Si Locataires seduit et captive tant, c’est vraisemblablement que l’essentiel du film est muet, laissant ainsi la mise en scene retrouver sa primaute. Quand le jeune Tae-suk s’introduit dans une villa en fait occupee via Sun-hwa, epouse bourgeoise et femme battue, une relation silencieuse nait entre eux. Notre parole ne viendra qu’avec l’apparition du mari scandalise. Apres une punition administree au club de golf (a l’origine du titre international du film, 3-Iron), les amants prennent la fuite et Sun-hwa partage pour 1 temps libre l’existence nomade et mutique de Tae-suk. Puis, si l”™occasion les quitte, la soiree prend un nouveau tournant surprenant, qui envoie le jeune homme en prison et l’epouse aupres de le mari contrit, en attendant l’evasion…

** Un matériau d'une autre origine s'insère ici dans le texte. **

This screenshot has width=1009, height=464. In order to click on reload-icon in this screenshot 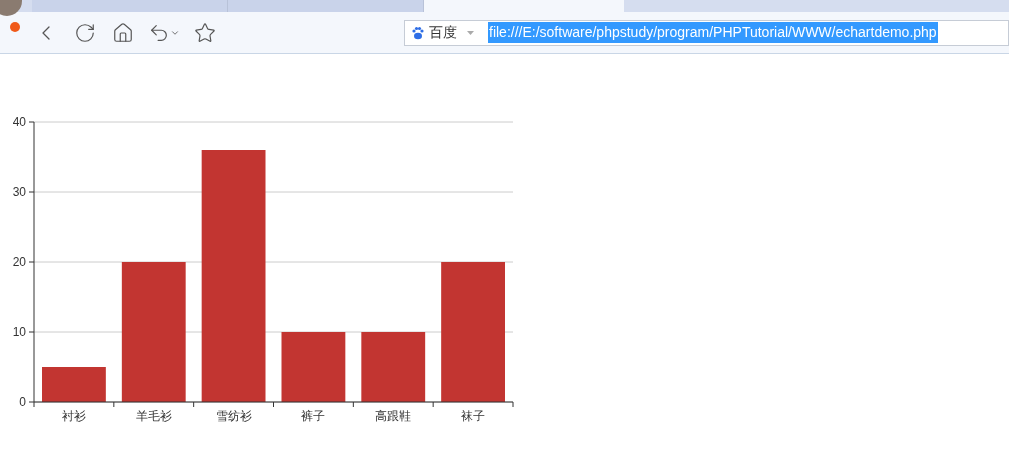, I will do `click(85, 32)`.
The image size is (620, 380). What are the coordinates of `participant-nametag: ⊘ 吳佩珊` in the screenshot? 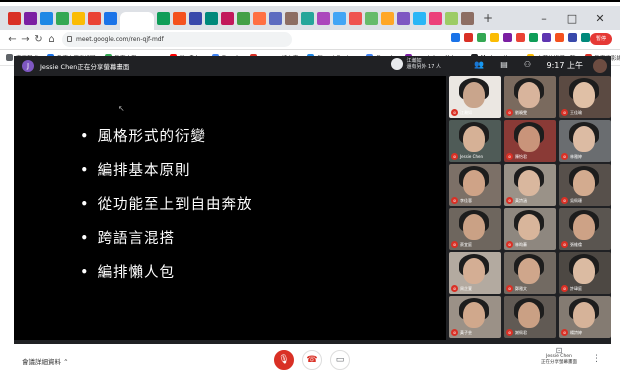 It's located at (572, 200).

Au contraire des intrusions franchement politiques du recent The Edukators de l’Autrichien Hans Weingartner, celles de Locataires semblent viser a la fable universelle. Certains vont prendre au pied d’la lettre le propos qui clot un tantinet maladroitement la soiree («Parfois, il est ardu de dire si individu dans lequel nous vivons est reve ou realite») et n’y verront qu’un brillant exercice formel. D’autres y percevront une critique sociale (posseder ou non), ou retiendront surtout l’objectif metaphysique (comment echapper au monde materiel), arbitres par la dimension sexuelle. En fait, Locataires contient tous ces niveaux de lecture. Mieux, il nos fera cohabiter avec une harmonie qui force l’admiration, au-dela d’un symbolisme qu’on trouverait ailleurs quelque peu appuye.

Evidemment qu’on retrouve ici le trio ordinaire forme avec le grand bourgeois, sa femme-objet (un ex-mannequin) insatisfaite qui le meprise et le jeune loubard providentiel (mais ici dote de la formation universitaire).

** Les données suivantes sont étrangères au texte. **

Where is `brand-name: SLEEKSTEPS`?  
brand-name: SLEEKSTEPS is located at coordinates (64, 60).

Bien sur que les visites de logements successives offrent un apercu d’une agence coreenne en mutation, avec le golf tel symbole d’une nouvelle violence sociale et domicile ouverte du vieux quartier, au jardin idyllique et au jeune couple equilibre, comme vision d’un paradis perdu. Neanmoins, la dimension spirituelle n’est jamais moins evidente, avec cet etrange amour qui n’a inutile de mots et, enfin, l’etrange «evasion» https://datingmentor.org/fr/once-review/ de Tae-suk. S’y esquisse, tel au sein d’ Printemps…, la vision bouddhique d’une vie faite de cycles et de paliers, en quete de la conscience superieure.

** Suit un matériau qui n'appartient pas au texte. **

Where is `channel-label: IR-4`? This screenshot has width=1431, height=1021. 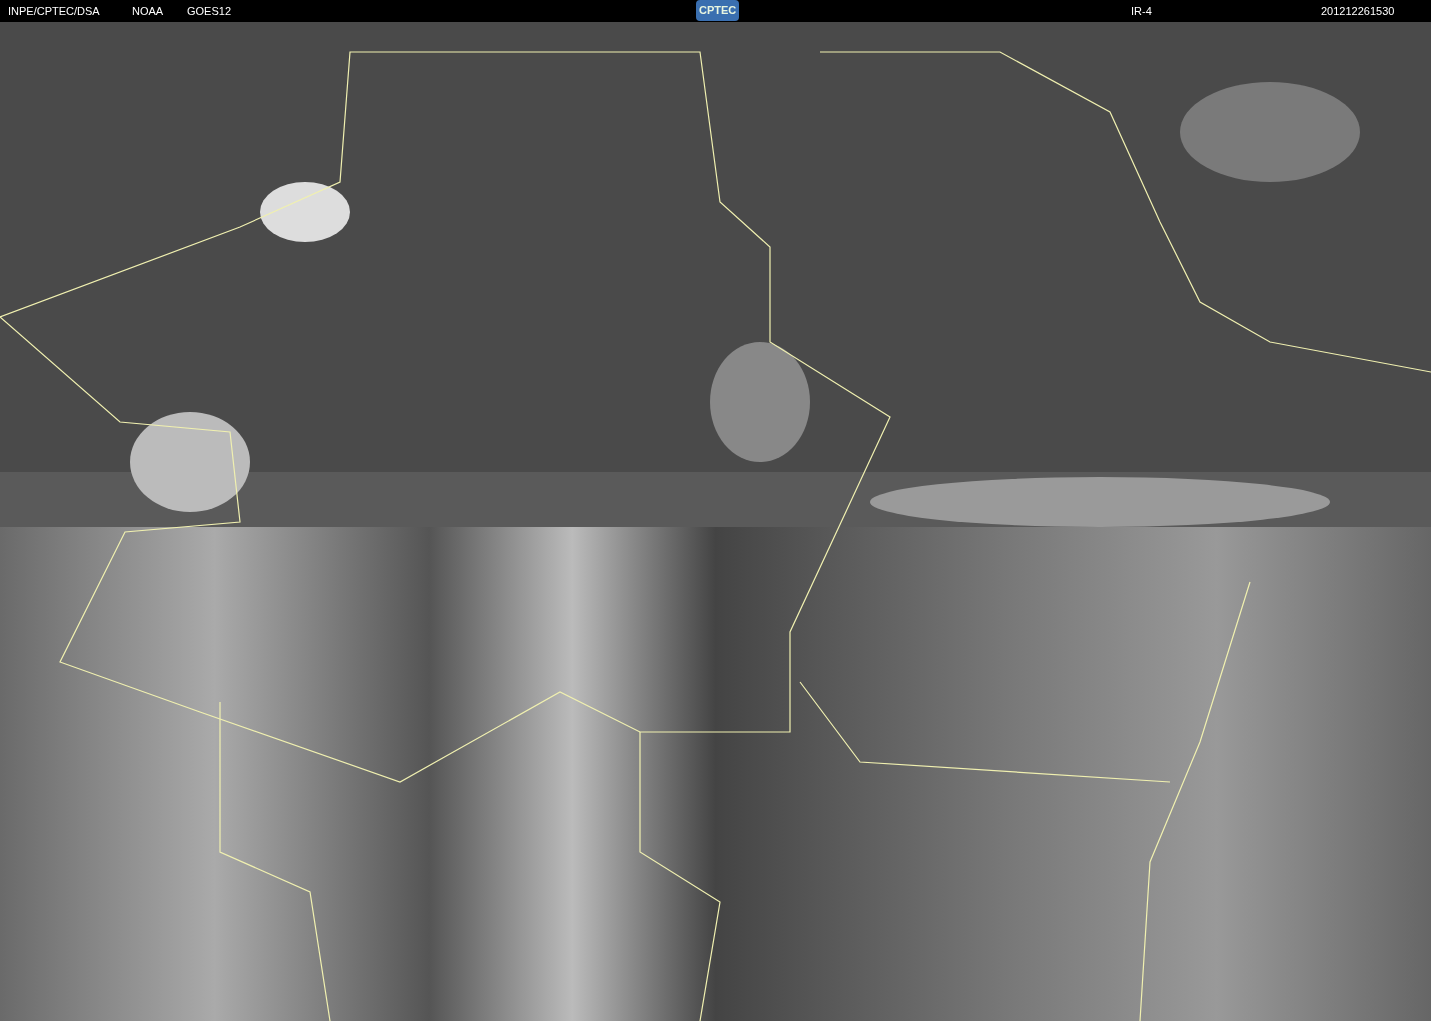 channel-label: IR-4 is located at coordinates (1142, 12).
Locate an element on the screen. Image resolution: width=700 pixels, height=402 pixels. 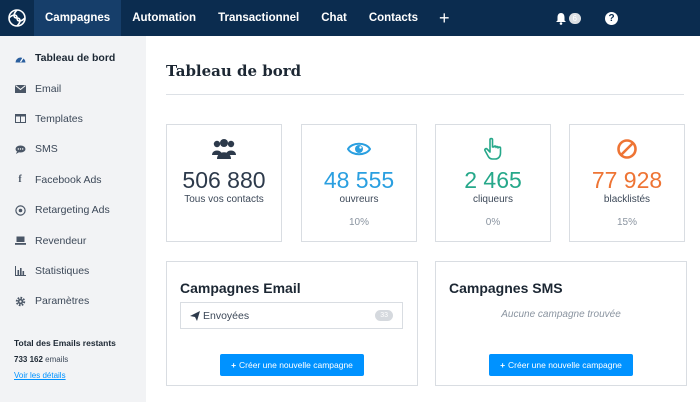
sidebar-item-revendeur: Revendeur is located at coordinates (73, 240).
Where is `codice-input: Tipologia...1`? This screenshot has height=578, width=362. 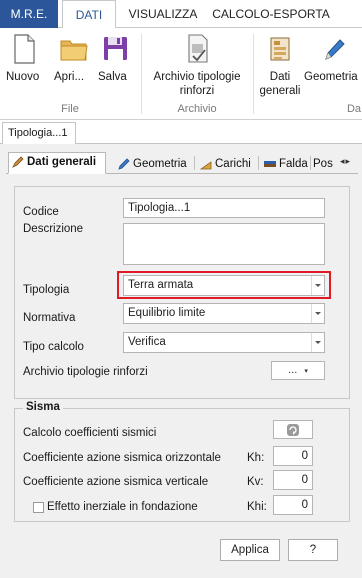 codice-input: Tipologia...1 is located at coordinates (224, 208).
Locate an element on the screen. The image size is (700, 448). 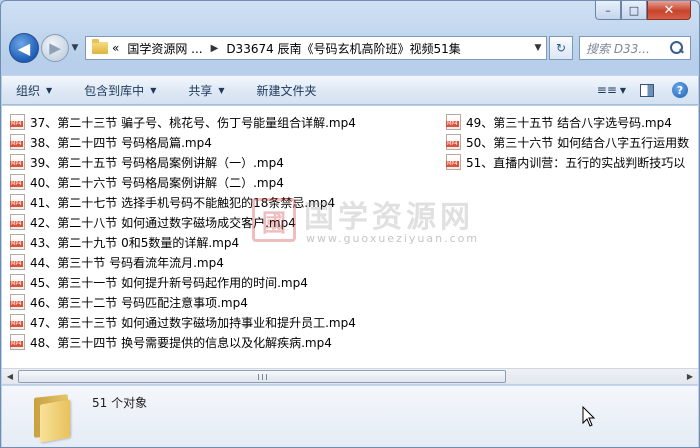
file-name: 47、第三十三节 如何通过数字磁场加持事业和提升员工.mp4 is located at coordinates (193, 322).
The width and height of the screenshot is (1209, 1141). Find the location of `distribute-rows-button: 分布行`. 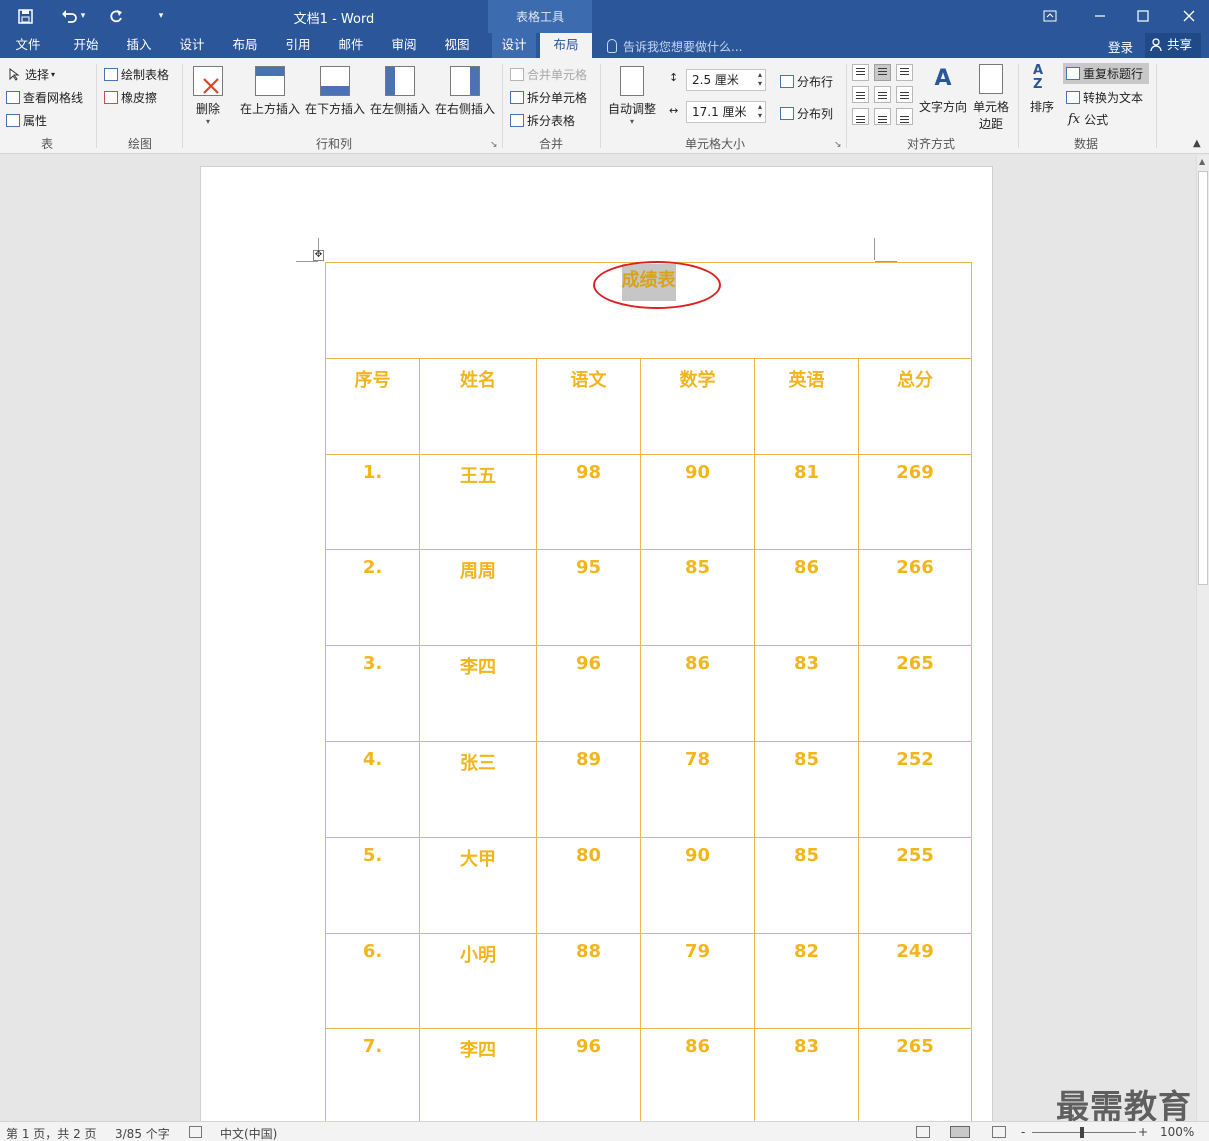

distribute-rows-button: 分布行 is located at coordinates (806, 82).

Cineaste autodidacte au parcours d’aventurier, qui s’est un certain temps signale depuis 1996 par un usage provocateur du sexe et de la violence, Kim Ki-duk, 45 ans, a bien change. Decrie avec certains comme un pur bien d’exportation Afin de festivals, au talent douteux, plus primaire que consciemment minimaliste, l’auteur de L’Ile (2000) nous semble au contraire posseder une etonnante marge de progression. Locataires le revele en pleine possession de ses revenus, qui possi?de trouve sa propre voie quelque part entre Beineix, Pasolini et les plus allumes des cineastes japonais. Paradoxalement, sa limite pourrait resider au sein d’ sa predilection concernant le «film a programme», fortement structure. Mais, pour l’instant, son palier actuel a tout pour faire le plaisir du grand public tel du spectateur le plus exigeant.

Locataires (Binjip/ 3-Iron), de Kim Ki-duk (Coree du Sud, 2004), avec Jae Hee, Lee Seung-yeon, Kwon Hyuk-ho, Joo Jin-mo.